### What you need to do
The line containing "Downloads (974, 1840)" and all lines following it in the listing below are to be reproduced exactly, with no other lines.

=======

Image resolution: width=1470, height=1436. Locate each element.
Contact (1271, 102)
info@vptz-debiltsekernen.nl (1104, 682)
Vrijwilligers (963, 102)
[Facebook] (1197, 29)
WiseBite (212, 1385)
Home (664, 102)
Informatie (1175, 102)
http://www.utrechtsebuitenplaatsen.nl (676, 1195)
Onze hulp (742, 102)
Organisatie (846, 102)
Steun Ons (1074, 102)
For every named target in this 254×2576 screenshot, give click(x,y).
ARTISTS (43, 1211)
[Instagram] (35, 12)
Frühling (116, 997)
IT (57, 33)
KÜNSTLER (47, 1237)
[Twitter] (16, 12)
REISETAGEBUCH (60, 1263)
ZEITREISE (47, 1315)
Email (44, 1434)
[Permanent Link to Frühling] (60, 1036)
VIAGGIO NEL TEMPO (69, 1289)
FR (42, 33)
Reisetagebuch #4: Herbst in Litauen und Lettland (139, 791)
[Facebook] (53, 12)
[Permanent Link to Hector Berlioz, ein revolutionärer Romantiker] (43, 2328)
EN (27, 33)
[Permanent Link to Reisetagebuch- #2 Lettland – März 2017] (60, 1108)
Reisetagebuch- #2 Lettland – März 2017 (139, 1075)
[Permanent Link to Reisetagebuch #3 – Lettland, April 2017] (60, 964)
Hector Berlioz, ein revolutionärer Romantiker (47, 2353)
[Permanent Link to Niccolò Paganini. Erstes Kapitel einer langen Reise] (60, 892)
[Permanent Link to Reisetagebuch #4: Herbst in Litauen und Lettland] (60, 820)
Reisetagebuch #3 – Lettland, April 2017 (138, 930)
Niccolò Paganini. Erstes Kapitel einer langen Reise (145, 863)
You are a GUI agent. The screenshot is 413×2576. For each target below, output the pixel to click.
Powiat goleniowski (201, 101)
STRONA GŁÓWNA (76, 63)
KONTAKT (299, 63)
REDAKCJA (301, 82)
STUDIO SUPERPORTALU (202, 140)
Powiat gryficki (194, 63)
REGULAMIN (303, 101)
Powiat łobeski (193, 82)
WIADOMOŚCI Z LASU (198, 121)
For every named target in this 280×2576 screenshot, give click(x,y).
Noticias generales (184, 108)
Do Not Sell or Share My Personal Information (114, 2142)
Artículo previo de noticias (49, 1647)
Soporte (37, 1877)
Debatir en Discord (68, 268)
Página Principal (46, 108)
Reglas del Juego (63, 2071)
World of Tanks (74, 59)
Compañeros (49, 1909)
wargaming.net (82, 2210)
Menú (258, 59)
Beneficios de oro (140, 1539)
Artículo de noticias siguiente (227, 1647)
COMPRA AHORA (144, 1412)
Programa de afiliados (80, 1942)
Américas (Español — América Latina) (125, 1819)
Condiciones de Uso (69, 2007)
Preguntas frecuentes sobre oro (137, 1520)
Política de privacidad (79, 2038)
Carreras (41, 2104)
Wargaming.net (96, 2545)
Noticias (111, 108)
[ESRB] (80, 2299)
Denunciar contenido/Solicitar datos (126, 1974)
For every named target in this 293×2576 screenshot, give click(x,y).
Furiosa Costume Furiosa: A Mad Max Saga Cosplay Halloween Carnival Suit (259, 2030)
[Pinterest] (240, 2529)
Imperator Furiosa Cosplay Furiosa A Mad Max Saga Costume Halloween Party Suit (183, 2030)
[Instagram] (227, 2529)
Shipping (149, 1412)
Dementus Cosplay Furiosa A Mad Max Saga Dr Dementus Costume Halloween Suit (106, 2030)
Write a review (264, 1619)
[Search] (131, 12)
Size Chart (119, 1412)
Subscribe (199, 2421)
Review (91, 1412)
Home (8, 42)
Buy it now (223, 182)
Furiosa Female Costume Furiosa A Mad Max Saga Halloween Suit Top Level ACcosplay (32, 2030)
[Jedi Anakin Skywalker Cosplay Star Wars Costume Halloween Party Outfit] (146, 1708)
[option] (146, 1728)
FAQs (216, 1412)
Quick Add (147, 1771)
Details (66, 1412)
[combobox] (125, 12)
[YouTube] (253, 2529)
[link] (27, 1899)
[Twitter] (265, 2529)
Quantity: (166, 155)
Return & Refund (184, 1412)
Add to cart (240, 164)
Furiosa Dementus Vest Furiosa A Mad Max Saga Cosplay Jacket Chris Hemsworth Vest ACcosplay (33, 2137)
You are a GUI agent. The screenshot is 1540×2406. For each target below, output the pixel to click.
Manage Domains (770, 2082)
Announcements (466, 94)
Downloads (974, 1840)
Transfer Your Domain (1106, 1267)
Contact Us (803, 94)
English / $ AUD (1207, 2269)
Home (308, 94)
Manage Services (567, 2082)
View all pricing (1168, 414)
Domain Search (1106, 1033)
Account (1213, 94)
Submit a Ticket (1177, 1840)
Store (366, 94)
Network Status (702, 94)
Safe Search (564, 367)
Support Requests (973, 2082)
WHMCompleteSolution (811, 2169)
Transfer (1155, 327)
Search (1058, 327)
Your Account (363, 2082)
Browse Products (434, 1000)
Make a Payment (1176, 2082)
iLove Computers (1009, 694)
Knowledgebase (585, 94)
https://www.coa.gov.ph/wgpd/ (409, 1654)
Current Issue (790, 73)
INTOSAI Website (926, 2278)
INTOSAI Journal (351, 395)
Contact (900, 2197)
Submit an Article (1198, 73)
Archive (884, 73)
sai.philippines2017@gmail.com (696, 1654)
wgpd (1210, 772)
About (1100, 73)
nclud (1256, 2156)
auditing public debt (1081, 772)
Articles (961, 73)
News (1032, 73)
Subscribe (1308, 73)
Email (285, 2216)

=======

### Response for this exercise
Downloads (974, 1840)
Transfer Your Domain (1106, 1267)
Contact Us (803, 94)
English / $ AUD (1207, 2269)
Home (308, 94)
Manage Services (567, 2082)
View all pricing (1168, 414)
Domain Search (1106, 1033)
Account (1213, 94)
Submit a Ticket (1177, 1840)
Store (366, 94)
Network Status (702, 94)
Safe Search (564, 367)
Support Requests (973, 2082)
WHMCompleteSolution (811, 2169)
Transfer (1155, 327)
Search (1058, 327)
Your Account (363, 2082)
Browse Products (434, 1000)
Make a Payment (1176, 2082)
iLove Computers (1009, 694)
Knowledgebase (585, 94)
https://www.coa.gov.ph/wgpd/ (409, 1654)
Current Issue (790, 73)
INTOSAI Website (926, 2278)
INTOSAI Journal (351, 395)
Contact (900, 2197)
Submit an Article (1198, 73)
Archive (884, 73)
sai.philippines2017@gmail.com (696, 1654)
wgpd (1210, 772)
About (1100, 73)
nclud (1256, 2156)
auditing public debt (1081, 772)
Articles (961, 73)
News (1032, 73)
Subscribe (1308, 73)
Email (285, 2216)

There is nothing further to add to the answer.